--- BEGIN ---
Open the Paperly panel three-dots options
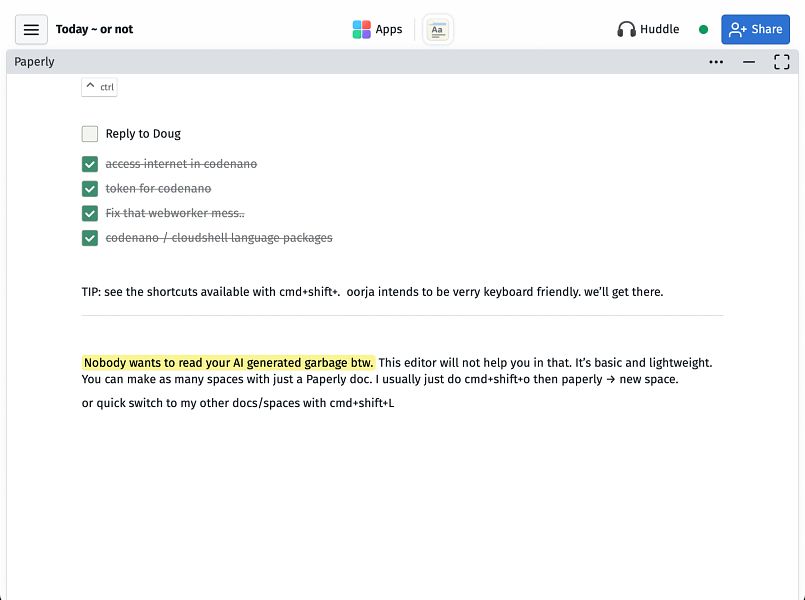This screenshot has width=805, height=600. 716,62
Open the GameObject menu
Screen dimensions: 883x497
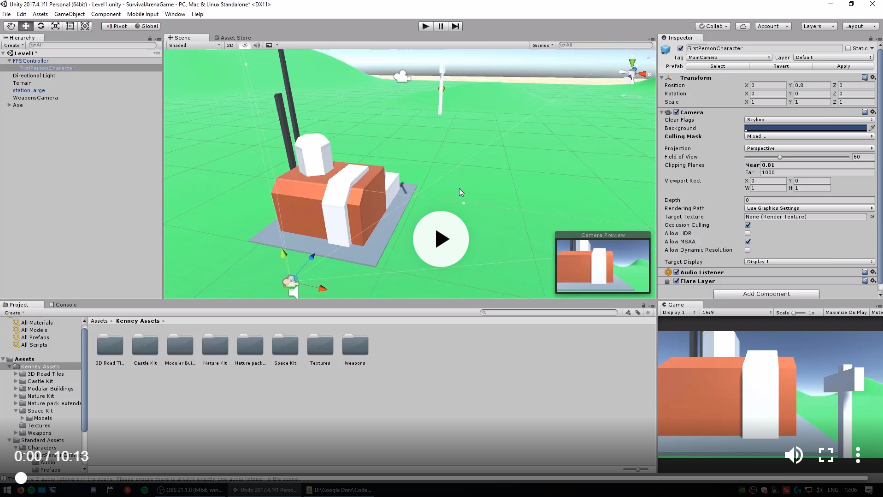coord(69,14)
--- END ---
--- BEGIN ---
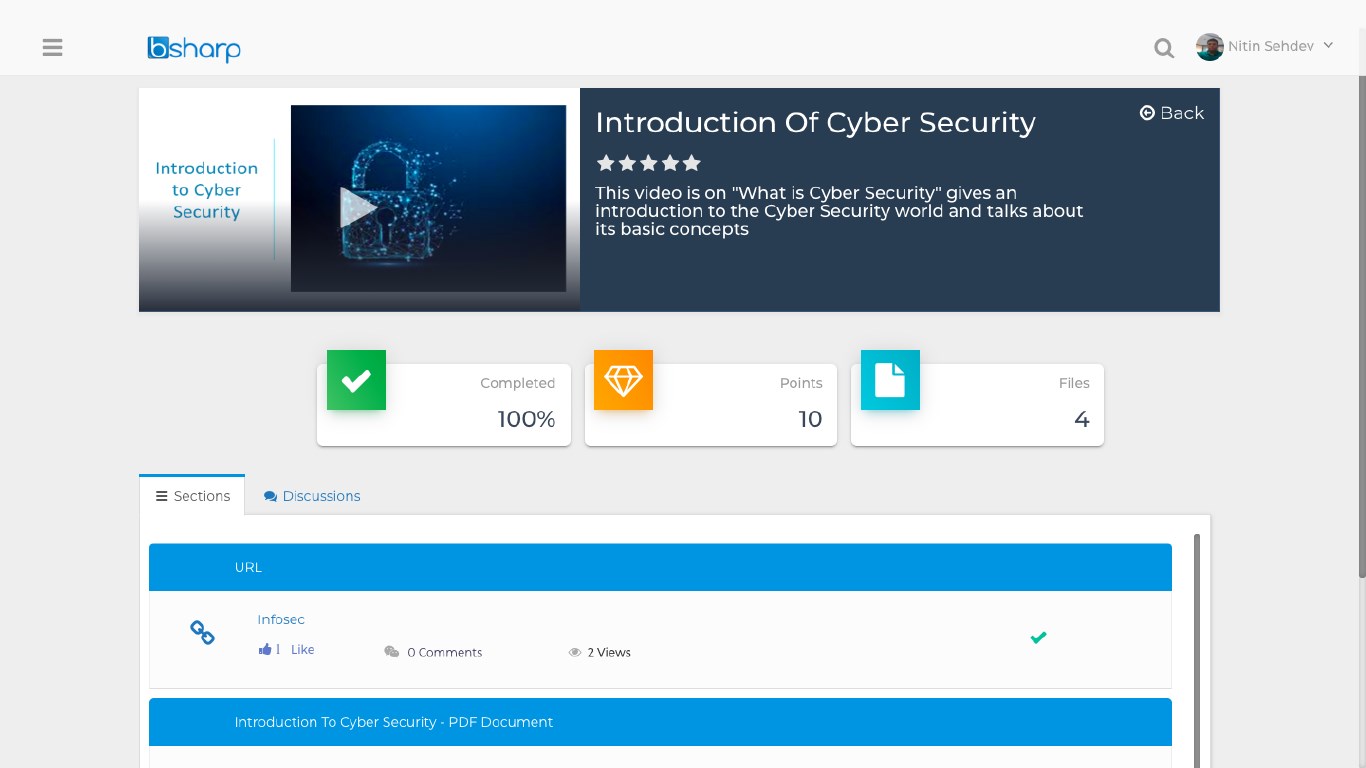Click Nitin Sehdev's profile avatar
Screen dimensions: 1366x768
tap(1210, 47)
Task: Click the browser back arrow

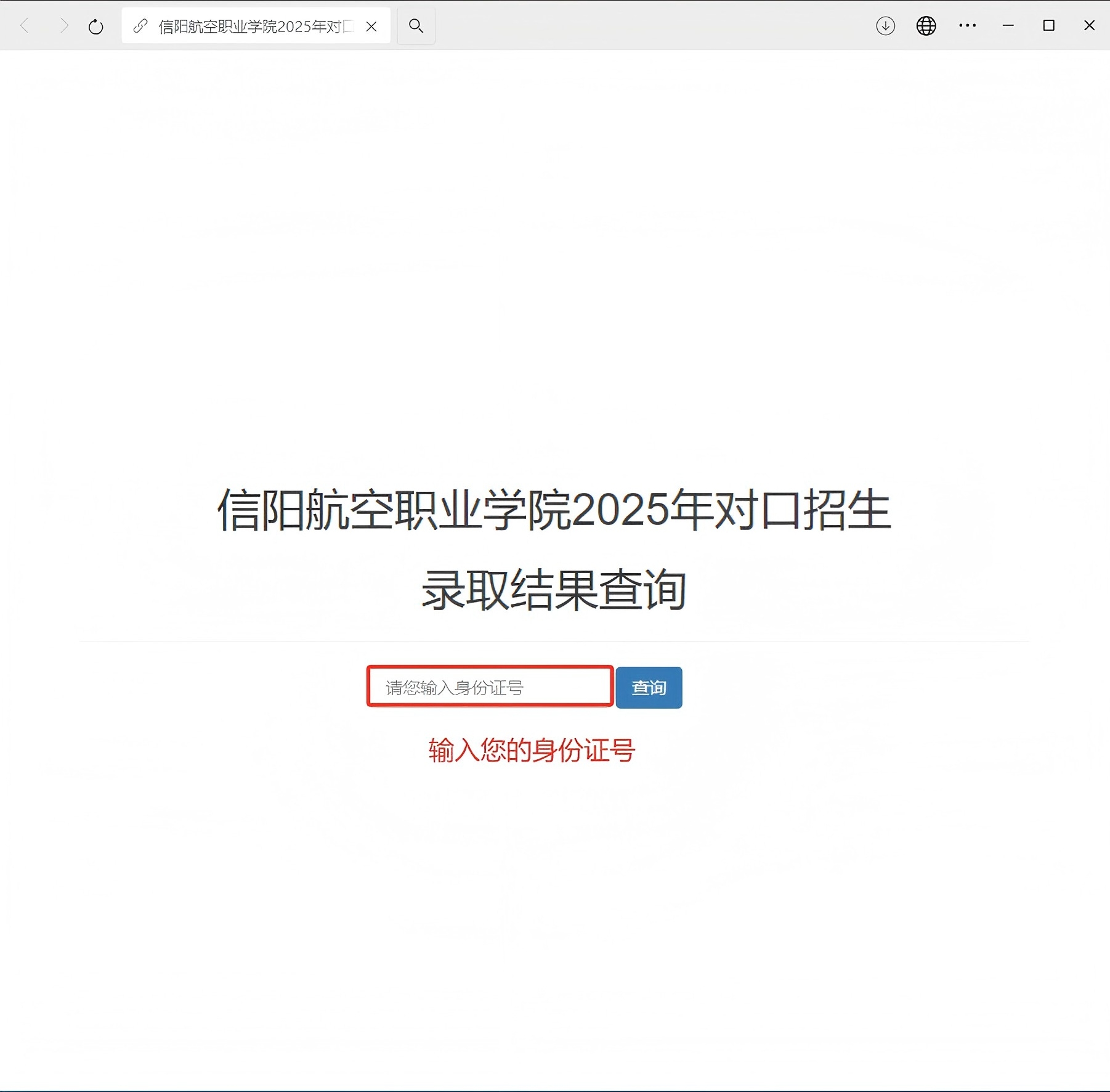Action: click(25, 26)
--- END ---
--- BEGIN ---
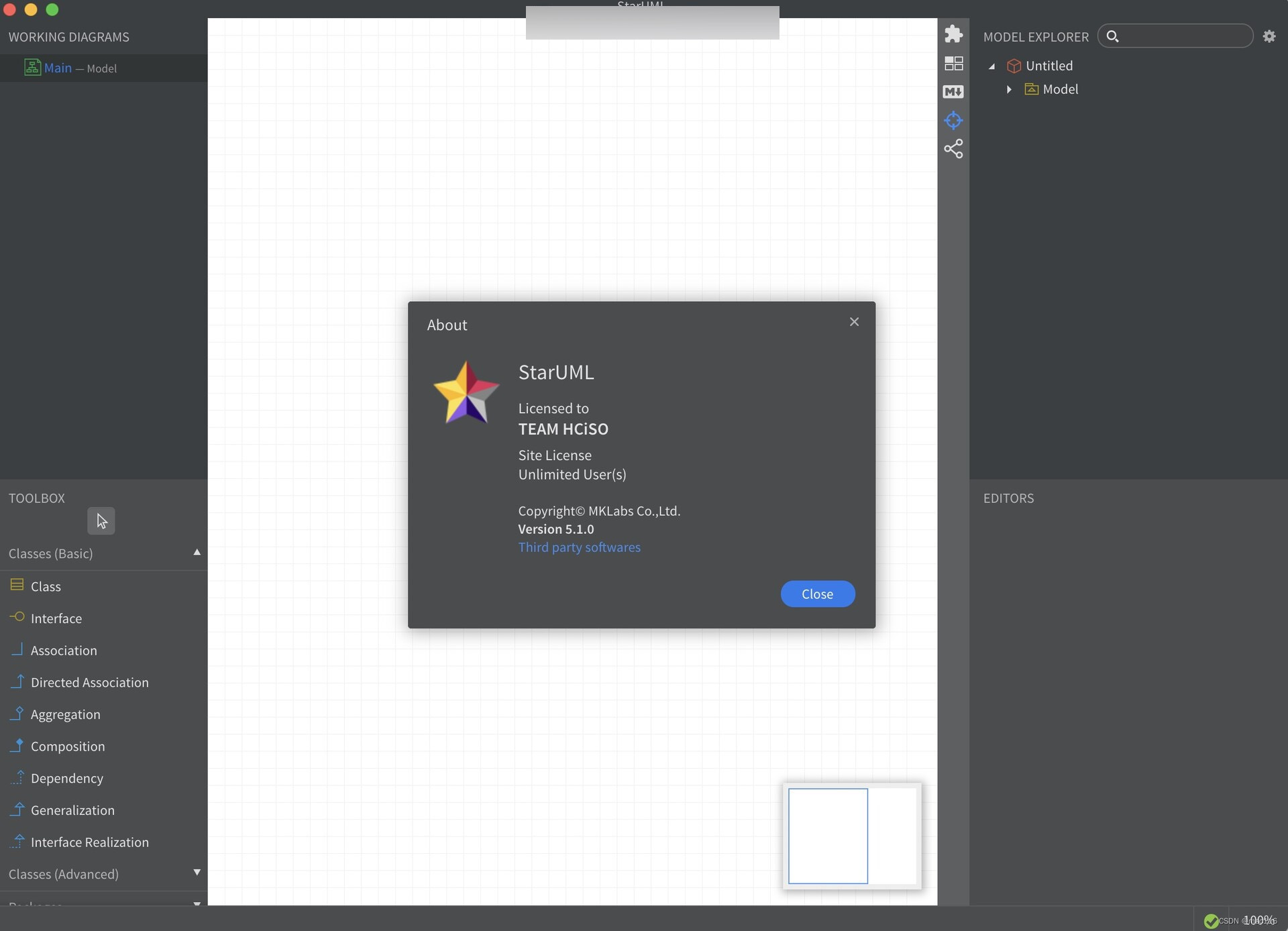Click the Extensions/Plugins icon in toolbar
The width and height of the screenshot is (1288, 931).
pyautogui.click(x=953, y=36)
--- END ---
Given instruction
Rewrite the rows as a numbered list, beginning at the line that contains "Open the GameObject menu" and stopping after the line that contains "coord(69,14)". Leave out blank lines and pictures.

Complete output
1. Open the GameObject menu
2. Screen dimensions: 883x497
3. coord(69,14)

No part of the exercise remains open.